To date, the functions of these genes used as diagnostic markers for AERD in the present study have not been revealed in AERD, which is a limitation of our study. CNKSR3 is known to be a direct mineralocorticoid receptor target gene that plays a key role in the regulation of the epithelial sodium channel (Ziera et al. 2009). SPTBN2 regulates the glutamate-signaling pathway by stabilizing the glutamate transporter EAAT4 at the surface of the plasma membrane. Mutations in this gene cause a form of spinocerebellar ataxia, SCA5, characterized by neurodegeneration, progressive locomotor incoordination, dysarthria, and uncoordinated eye movements (Perkins et al. 2010). SPTBN2 also plays a critical role in hepatocyte proliferation and transitional phenotypes in TGF-β signaling (Thenappan et al. 2010). Although we could found two genes for predicting AERD from ATA, we could not found the functional relationship of the two genes to asthma and aspirin. However, the new candidate genes highlight the broad scope of the pathogenesis behind AERD.

In previous AERD-genotyping studies, although the aspirin hypersensitivity in two ethically distant population of Slavonics (Dekker et al. 1997) and Korean (Choi et al. 2004) had highly increased frequency of HLA-DPB1 locus allele*0301, in our gene-chip data, the expression value of HLA-DPB1 did not show significant difference (fold change: 1.03, p value: 0.699).

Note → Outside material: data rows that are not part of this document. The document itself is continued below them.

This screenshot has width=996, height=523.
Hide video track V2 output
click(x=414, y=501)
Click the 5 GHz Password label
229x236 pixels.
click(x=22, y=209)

In summary, a ~34,560 gene, genome-wide mRNA expression study of PBMCs from AERD and ATA subjects demonstrated differential levels of expression of 348 genes using criteria of p ≤ 0.01 and a fold change of ≥2. Applying more stringent criteria of p ≤ 0.001 and a fold change of ≥8, 10 genes were selected as candidate gene markers for AERD and ATA. Using AUC–ROC curves, we identified a genetic marker model consisting of CNKSR3, IMPACT and SPTBN2 genes. This diagnostic value was validated with quantitative measurement of mRNA using real-time PCR in a replication population. The IMPACT gene was excluded because of weak discriminative power and the CNKSR and SPTBN2 were selected finally. This combination of gene markers showed perfect classification.

In conclusion, we identified the two gene markers (CNKSR3 and SPTBN2) which differentiate between AERD and ATA with a perfect discriminative power. These gene markers also differentiate well between AERD and NC (AUC: 1), and between ATA and NC (AUC: 1). Because of obtaining airway tissues is not easy, especially in cases of severe asthma, these gene markers from the PBMC may be diagnostically useful for predicting AERD.